La buona Scuola, in ritardo sulle assegnazioni delle cattedre, si scopre anche a corto di insegnanti

Nell'ambito del progetto definito dal governo Renzi la buona Scuola, il ministero dell'Istruzione, con la Legge 107 del 13/07/15, ha istituito un piano straordinario che prevede, nel triennio 2016-17/2018-19, 63.712 assunzioni a tempo indeterminato di personale docente, suddiviso tra scuola dell'infanzia, primaria e secondaria di I e II grado.

I bandi per avviare le prove scritte che hanno caratterizzato la prima fase del concorso non sono stati fatti con la medesimea celerità in tutte le regioni e solo da poco tempo se ne conoscono gli esiti complessivi che, tra l'altro, non sono stati certo brillanti.

In base alle direttive del ministero, per iniziare più o meno regolarmente l'anno scolastico, i vincitori avrebbero dovuto avere assegnato il nuovo incarico entro il 15 settembre.
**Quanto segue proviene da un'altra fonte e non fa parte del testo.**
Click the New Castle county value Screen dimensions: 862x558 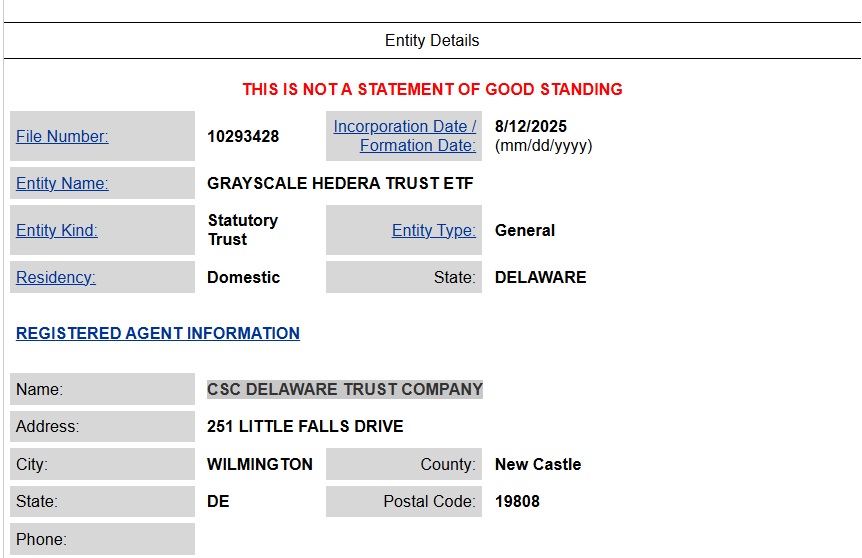tap(538, 464)
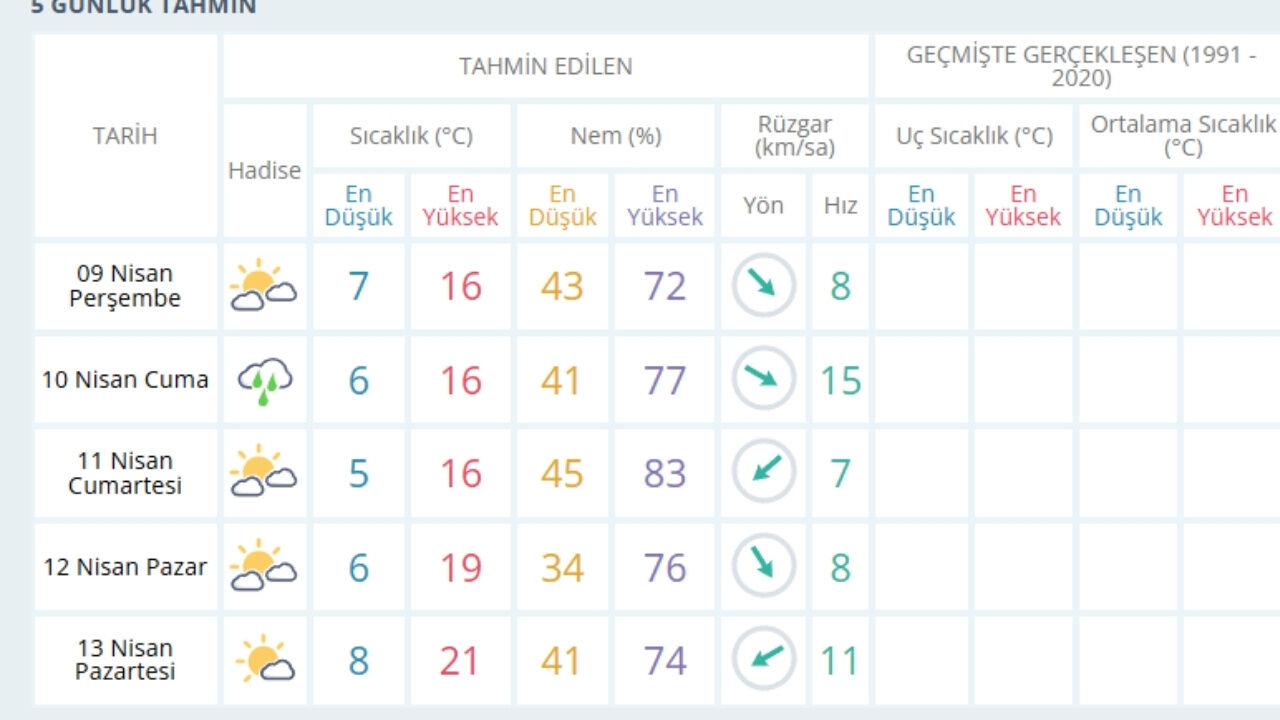Click the GEÇMİŞTE GERÇEKLEŞEN (1991 - 2020) header

[1080, 66]
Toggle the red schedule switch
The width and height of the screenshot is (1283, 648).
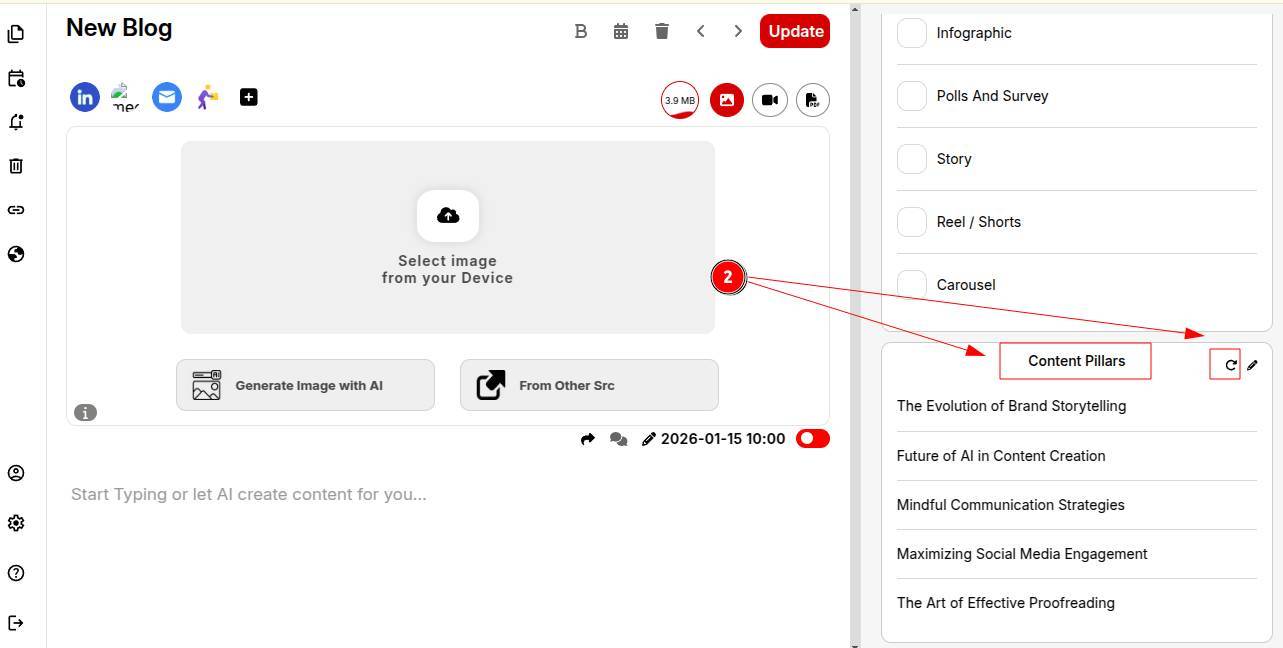pos(812,439)
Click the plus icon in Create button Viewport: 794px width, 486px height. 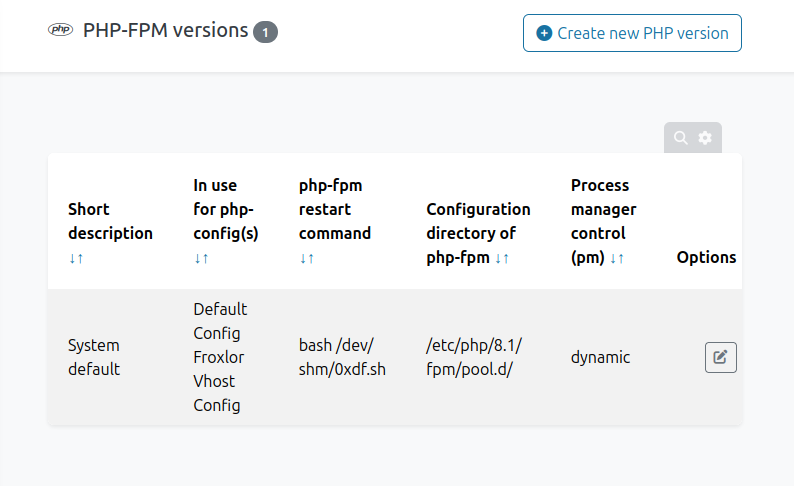tap(544, 33)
Purtroppo, però, come già accennato in precedenza, molti degli ammessi la prova orale la devono ancora fare!

Pertanto, tra i tempi di svolgimento della prova orale e quelli di valutazione, è impossibile che per il 15 settembre il concorso sia terminato in tutte le regioni ed ai nuovi insegnanti sia comunicata l'assegnazione di una cattedra. Tutto ciò avrebbe addirittura del miracoloso!
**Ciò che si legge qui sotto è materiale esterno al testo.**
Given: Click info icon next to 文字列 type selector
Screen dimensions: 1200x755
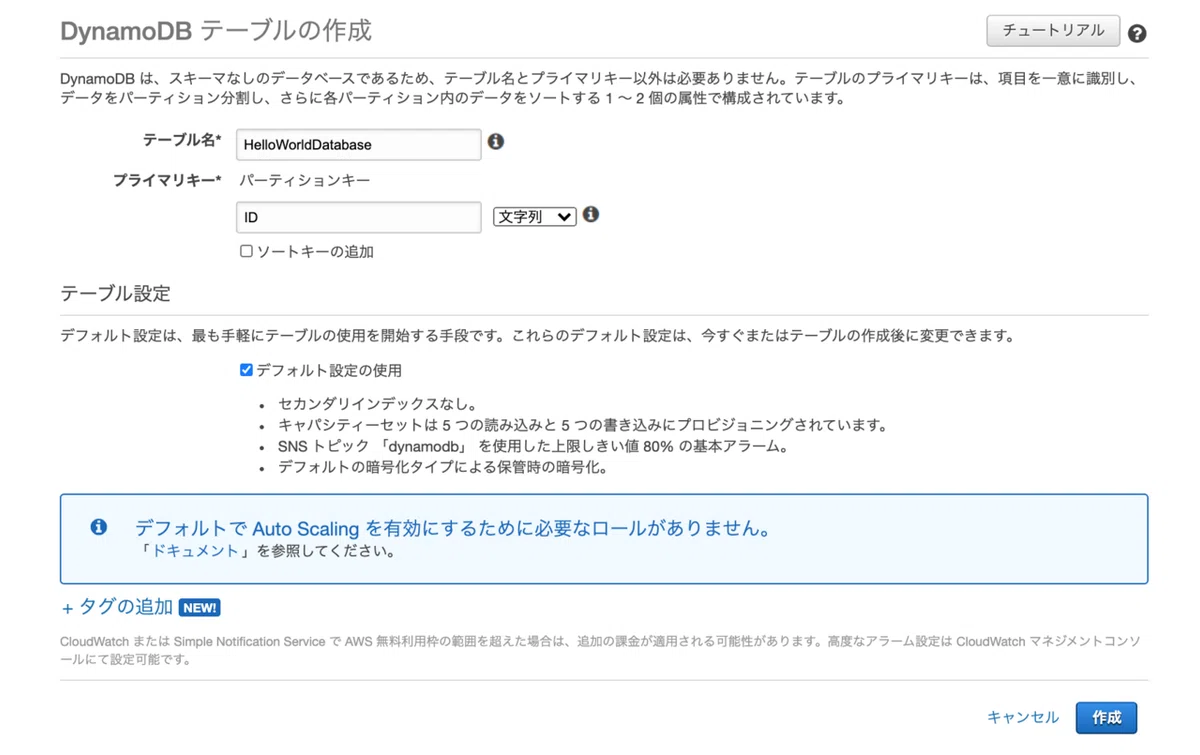Looking at the screenshot, I should point(591,214).
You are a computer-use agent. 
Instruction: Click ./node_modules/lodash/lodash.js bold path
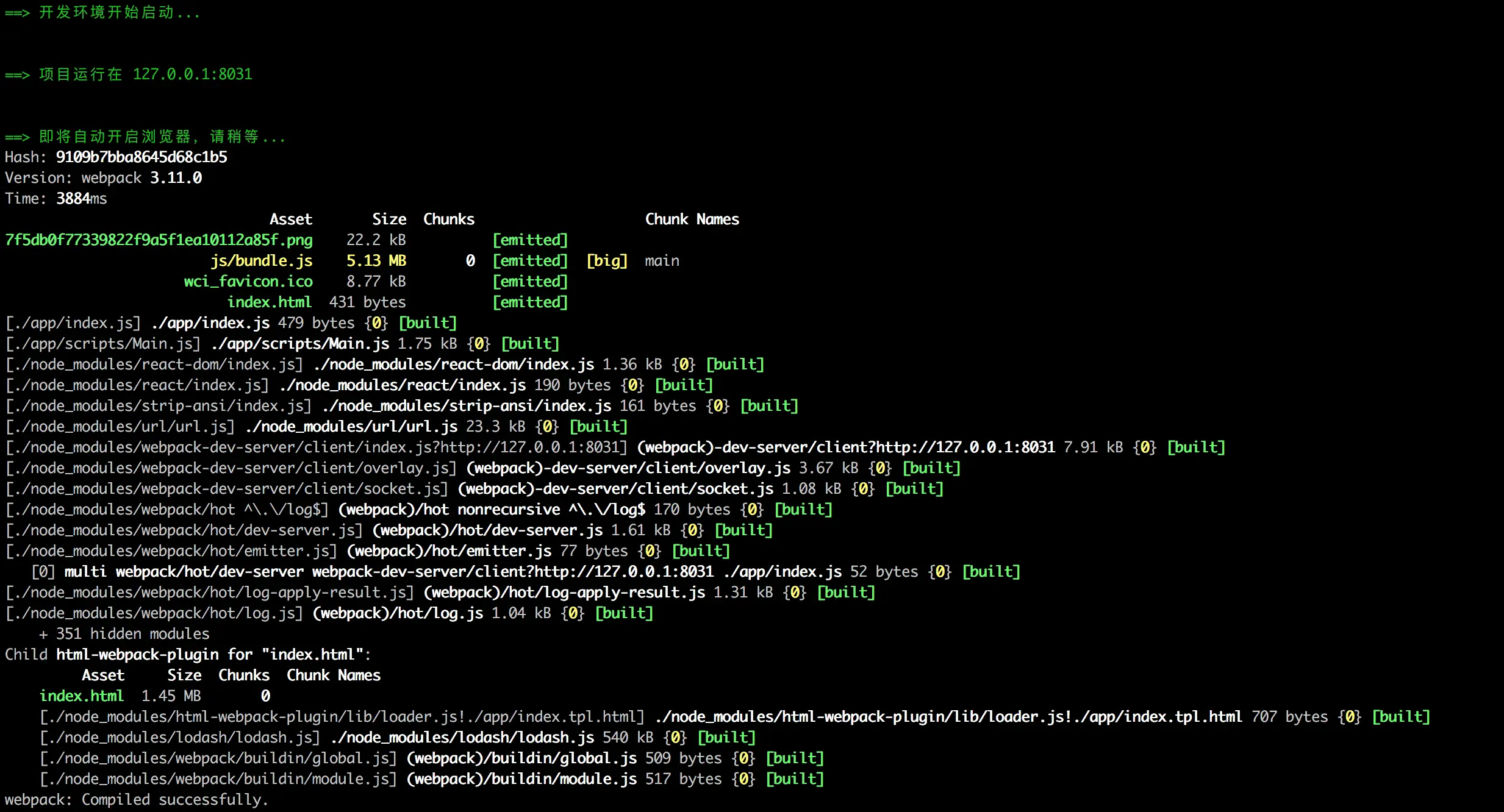pyautogui.click(x=462, y=738)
Ma i guai per la buona Scuola non finiscono qua. Infatti, su un totale di 71.448 partecipanti, meno della metà di loro, 32.036 pari solo al 44,8%, ha superato la prima fase del concorso, come evidenziato dalla tabella sottostante.
La buona Scuola, in ritardo sulle assegnazioni delle cattedre, si scopre anche a corto di insegnantiNelle regioni del Centro-Nord gli ammessi agli orali sono stati 21.171, il 42,6% di coloro che hanno sostenuto lo scritto, mentre nel Sud gli ammessi sono stati 10.865, pari al 50,1% dei partecipanti.
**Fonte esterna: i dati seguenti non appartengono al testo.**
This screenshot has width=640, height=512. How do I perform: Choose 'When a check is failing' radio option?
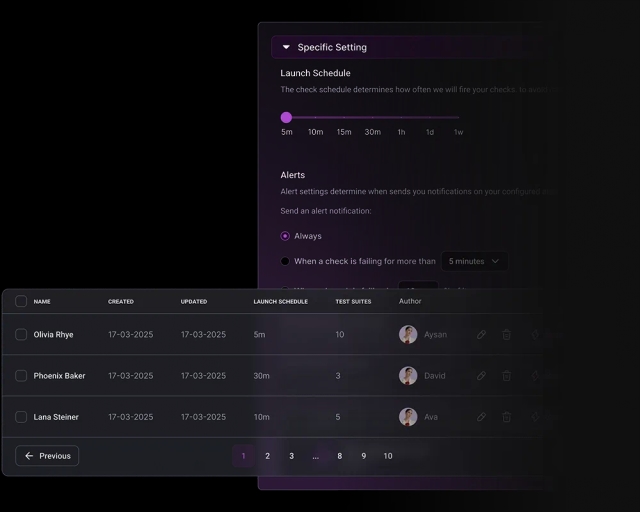(x=285, y=261)
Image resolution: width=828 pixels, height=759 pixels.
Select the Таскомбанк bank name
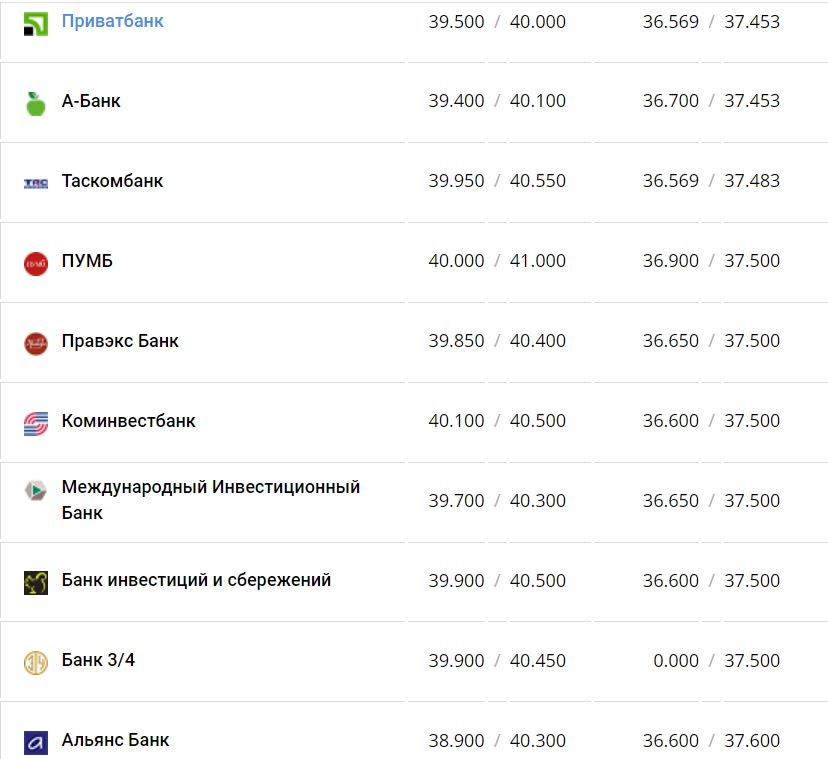coord(112,181)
Quindi, per l'anno in corso si preannuncia a settembre una situazione caotica con 20.000 cattedre che  dovrebbero essere assegnate ai vincitori del concorso, ma solo di una parte di costoro il ministero  conoscerà i nomi. Inoltre, considerando l'esito degli scritti, gli orali potrebbero vedere ulteriormente scremato il numero dei vincitori, tanto che il totale potrebbe essere appena sufficiente solo per coprire il  fabbisogno di docenti per l'anno corrente. Ma quelli per il prossimo biennio dove andranno a prenderli se al concorso, considerando gli esami orali, potrebbero esserne "bocciati" i due/terzi?

E per concludere, c'è da far notare come paradosso che la carenza di insegnanti di ruolo sarà ricoperta da insegnanti supplenti, gli stessi che sono stati giudicati non idonei per diventare di ruolo!

Su questi problemi, il MIUR non ha rilasciato alcun comunicato ufficiale ed anche sugli account social del ministro Stefania Giannini non è stata pubblicata alcuna dichiarazione.